CDIは通常樹脂を充填しているので、分解不能となっています。
CDI外観
この充填は、電子機器を振動や水分、塵等から守るためで、部品や素子がバイクの振動で共振し、部品の足やハンダが割れないようにしています。
硬質なエポキシ系の樹脂で完全に固めてしまう方法と、ゴムのような柔らかい樹脂で固める方法とかあります。
ジョルカブの場合、後記の樹脂で、指で押すと弾力があり、どうやらゴムのようです。


cdi2.jpg(21488 byte)
今回、CDIの調子が悪く、診断の結果どうも半断線している模様。
CDIにつながる配線には問題はなく、最終的にCDIの内部で断線しているという判断となりました。

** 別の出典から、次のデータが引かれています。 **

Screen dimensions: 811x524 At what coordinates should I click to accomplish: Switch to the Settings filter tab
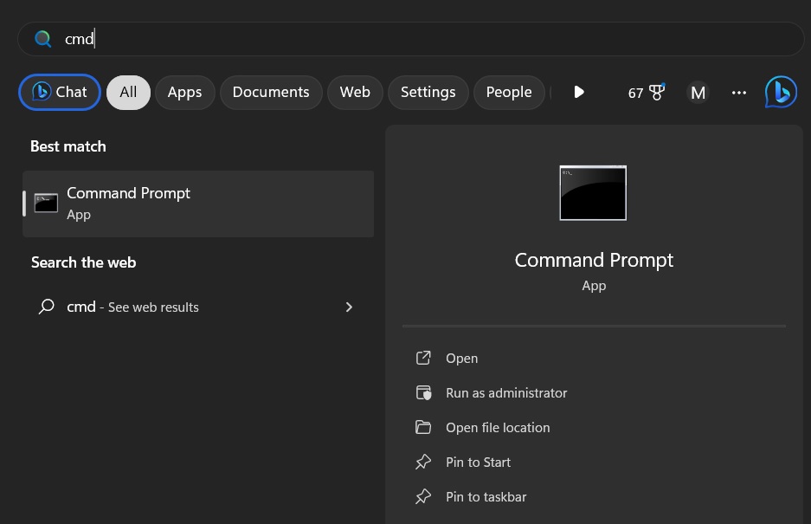[x=428, y=92]
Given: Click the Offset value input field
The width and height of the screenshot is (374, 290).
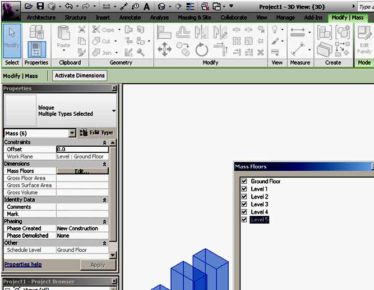Looking at the screenshot, I should click(82, 149).
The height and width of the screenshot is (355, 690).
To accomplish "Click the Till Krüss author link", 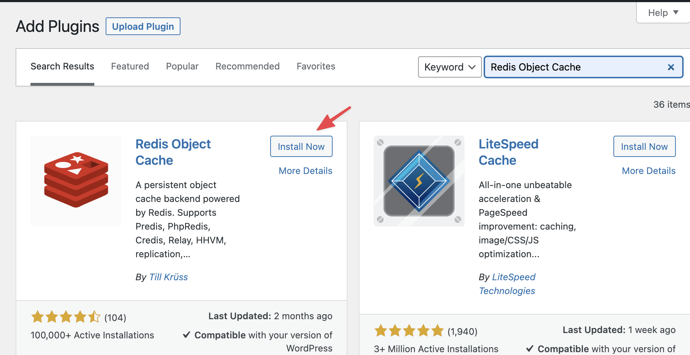I will coord(168,277).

cdi3.jpg(14377 byte) cdi4.jpg(41731 byte)
カッターで切断したい箇所に内部の基盤に到達しない程度にV字型に切り込みをいれます。
充填剤に刃先が触れる程度がちょうど良いです。
その後、上の樹脂をニッパーやラジオペンチで剥がし、残った充填剤を爪楊枝等で剥がして行きます。
もし、充填剤がエポキシ系の硬い充填剤なら諦めて、新品に交換してください。
充填剤が割れるときに、基盤や素子が一緒に割れてしまいますので。


断線箇所は、憶測で赤い丸がある2箇所。症状と経験から割り出した、単なる勘です。
経験上、端子の付け根が振動でやられ易く、特にターミナルなど外部に配線を引き出す箇所などは、想定外の振動が伝わることがあり充填剤では対処しきれずそのままハンダ面に伝わって割れることがあります。
実際、割れといってもあきらかな症状が出ていれば、目視で解るほど割れていることが多いのですが、今回の症状では何回か一回に、調子が悪くなる。
プラグから火花が出るが、それが弱い程度では目視では解らない事の方が多いです。
念のため、他の箇所もハンタの焼き直しをしておきました。

しかし、症状は思ったほど改善されませんでした。
真の原因は、端子の途中で破断による断線がありました。
銅で出来たラグ端子が途中で折れていました。